1. Better performance
2. More generalized model
3. Better interpretability

A) 1 and 3
B) 2 and 3
C) 1 and 2
D) 1, 2 and 3

Answer: C) 1 and 2


2) In AdaBoost, we give more weights to points having been misclassified in previous iterations. Now, if we introduced a limit or cap on the weight that any point can take (for example, say we introduce a restriction that prevents any point’s weight from exceeding a value of 10). Which among the following would be an effect of such a modification?
A) We may observe the performance of the classifier reduce as the number of stagesincrease.
B) It makes the final classifier robust to outliers.
C) It may result in lower overall performance.
D) None of these.

Answer: B, C


These are solutions for NPTEL Introduction To Machine Learning IITKGP ASSIGNMENT 7 Week 7


3) Which among the following are some of the differences between bagging and boosting?
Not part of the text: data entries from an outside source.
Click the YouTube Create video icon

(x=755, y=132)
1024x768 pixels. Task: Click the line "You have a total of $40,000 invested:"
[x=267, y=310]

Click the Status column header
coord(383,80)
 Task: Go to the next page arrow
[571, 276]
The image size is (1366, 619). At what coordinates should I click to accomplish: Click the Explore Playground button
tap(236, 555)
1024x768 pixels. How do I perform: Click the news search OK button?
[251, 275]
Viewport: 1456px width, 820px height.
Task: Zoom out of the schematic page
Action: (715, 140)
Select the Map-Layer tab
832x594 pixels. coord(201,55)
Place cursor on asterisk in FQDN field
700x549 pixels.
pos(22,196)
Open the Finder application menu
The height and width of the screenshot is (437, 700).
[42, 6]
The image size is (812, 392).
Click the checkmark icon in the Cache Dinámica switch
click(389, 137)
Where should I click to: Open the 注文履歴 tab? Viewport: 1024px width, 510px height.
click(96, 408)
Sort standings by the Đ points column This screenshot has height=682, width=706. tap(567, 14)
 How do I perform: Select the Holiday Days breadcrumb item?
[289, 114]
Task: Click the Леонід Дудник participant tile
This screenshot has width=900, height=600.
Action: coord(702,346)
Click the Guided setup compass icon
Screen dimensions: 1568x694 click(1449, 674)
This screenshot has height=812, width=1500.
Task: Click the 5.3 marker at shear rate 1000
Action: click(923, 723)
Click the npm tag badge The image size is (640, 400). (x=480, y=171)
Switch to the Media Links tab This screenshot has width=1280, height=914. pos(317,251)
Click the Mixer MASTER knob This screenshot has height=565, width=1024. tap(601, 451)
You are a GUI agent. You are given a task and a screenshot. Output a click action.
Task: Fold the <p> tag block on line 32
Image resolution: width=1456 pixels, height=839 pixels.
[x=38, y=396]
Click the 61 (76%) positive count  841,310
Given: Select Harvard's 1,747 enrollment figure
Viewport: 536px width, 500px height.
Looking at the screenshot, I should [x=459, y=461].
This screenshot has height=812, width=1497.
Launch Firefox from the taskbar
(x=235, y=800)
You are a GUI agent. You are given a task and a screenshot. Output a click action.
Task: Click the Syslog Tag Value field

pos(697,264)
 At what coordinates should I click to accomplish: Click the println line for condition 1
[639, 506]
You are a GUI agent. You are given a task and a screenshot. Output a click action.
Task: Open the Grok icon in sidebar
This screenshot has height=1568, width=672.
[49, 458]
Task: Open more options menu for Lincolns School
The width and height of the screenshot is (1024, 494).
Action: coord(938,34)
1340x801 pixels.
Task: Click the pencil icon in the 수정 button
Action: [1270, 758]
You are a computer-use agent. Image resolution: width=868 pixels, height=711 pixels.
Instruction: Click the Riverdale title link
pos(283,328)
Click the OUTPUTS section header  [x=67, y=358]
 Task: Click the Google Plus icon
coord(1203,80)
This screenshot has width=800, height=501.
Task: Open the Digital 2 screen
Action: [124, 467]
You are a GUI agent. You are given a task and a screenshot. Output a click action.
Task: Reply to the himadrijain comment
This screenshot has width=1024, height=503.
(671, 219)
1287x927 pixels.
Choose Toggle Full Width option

These are solutions for NPTEL Introduction To Machine Learning IITKGP ASSIGNMENT 7 Week 7


A) In bagging we use the same classification algorithm for training on each sample of the data, whereas in boosting, we use different classification algorithms on the different training data samples.
B) Bagging is easy to parallelize whereas boosting is inherently a sequential process.
C) In bagging we typically use sampling with replacement whereas in boosting, we typically use weighted sampling techniques.
D) In comparison with the performance of a base classifier on a particular dataset, bagging will generally not increase the error whereas as boosting may leadto an increase in the error.

Answer: B, C, D


4) What is the VC-dimension of the class of sphere in a 3-dimensional plane?
A) 3
B) 4
C) 5
D) 6

Answer: A


These are solutions for NPTEL Introduction To Machine Learning IITKGP ASSIGNMENT 7 Week 7


5) Considering the AdaBoost algorithm, which among the following statements is true?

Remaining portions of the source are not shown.